Methods: The Gaoyou study enrolled 4473 participants. Serum levels of creatinine were measured and eGFR was estimated using the Chronic Kidney Disease Epidemiology Collaboration equations. The CYBA polymorphisms were genotyped. Then we investigated the association between eGFR and the rs7195830 polymorphism in the recessive model.

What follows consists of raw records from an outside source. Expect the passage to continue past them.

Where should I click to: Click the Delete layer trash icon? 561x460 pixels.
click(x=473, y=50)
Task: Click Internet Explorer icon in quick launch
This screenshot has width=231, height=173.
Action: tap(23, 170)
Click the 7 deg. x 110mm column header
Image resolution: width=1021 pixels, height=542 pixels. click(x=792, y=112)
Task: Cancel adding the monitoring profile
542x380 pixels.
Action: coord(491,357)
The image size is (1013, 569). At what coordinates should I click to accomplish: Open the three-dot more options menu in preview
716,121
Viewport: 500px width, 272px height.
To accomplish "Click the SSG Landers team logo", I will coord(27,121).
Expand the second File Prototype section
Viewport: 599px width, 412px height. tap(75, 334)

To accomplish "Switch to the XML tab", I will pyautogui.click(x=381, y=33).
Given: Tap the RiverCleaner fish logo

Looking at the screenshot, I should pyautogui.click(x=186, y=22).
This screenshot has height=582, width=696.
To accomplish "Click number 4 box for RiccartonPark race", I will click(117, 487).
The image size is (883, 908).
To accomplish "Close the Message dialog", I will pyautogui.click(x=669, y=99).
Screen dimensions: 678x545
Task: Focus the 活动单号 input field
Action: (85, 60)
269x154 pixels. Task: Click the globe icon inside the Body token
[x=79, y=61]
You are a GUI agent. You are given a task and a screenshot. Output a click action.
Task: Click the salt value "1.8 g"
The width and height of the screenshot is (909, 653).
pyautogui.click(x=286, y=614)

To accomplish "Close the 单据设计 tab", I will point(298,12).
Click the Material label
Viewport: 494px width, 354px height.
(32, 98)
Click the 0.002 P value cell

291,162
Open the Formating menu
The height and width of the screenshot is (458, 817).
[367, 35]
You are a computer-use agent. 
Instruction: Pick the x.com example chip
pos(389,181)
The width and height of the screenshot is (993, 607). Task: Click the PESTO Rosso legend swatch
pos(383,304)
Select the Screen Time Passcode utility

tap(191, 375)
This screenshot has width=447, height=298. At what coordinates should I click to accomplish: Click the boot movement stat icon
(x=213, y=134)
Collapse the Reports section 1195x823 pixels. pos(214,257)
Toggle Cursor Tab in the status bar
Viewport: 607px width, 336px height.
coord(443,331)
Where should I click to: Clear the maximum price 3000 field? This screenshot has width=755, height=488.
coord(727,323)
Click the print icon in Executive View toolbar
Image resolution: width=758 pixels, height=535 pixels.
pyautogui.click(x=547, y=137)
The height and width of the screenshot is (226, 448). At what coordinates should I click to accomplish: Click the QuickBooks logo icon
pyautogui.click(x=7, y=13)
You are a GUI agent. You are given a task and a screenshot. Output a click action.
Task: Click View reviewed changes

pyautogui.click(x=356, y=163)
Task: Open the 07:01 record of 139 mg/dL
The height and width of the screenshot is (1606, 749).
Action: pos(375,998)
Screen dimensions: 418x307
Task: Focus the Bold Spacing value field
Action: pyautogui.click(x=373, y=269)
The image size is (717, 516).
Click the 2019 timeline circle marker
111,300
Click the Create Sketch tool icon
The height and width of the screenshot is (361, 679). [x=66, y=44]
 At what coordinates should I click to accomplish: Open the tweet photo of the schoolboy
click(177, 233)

Results: The AA genotype of rs7195830 was associated with significantly lower values of eGFR compared with the GG and AG genotypes ((102.76 ± 17.07) ml×min(-1)×1.73 m(-2) vs. (105.08 ± 16.30) ml×min(-1)± 1.73 m(-2)). The association remained significant in the recessive model after adjusting for age, gender, body mass index, smoking, hypertension, diabetes mellitus, uric acid, triglyceride, low density lipoprotein cholesterol and high density lipoprotein cholesterol (β=1.666, P=0.031). The rs7195832 AA genotype was an independent risk factor for CKD: eGFR <60 ml×min(-1)×1.73 m(-2) (odds ratio=3.32; 95% CI=1.21-9.13).
Conclusion: The AA genotype of rs7195830 is independently associated with lower estimated glomerular filtration rate and is significantly associated with CKD.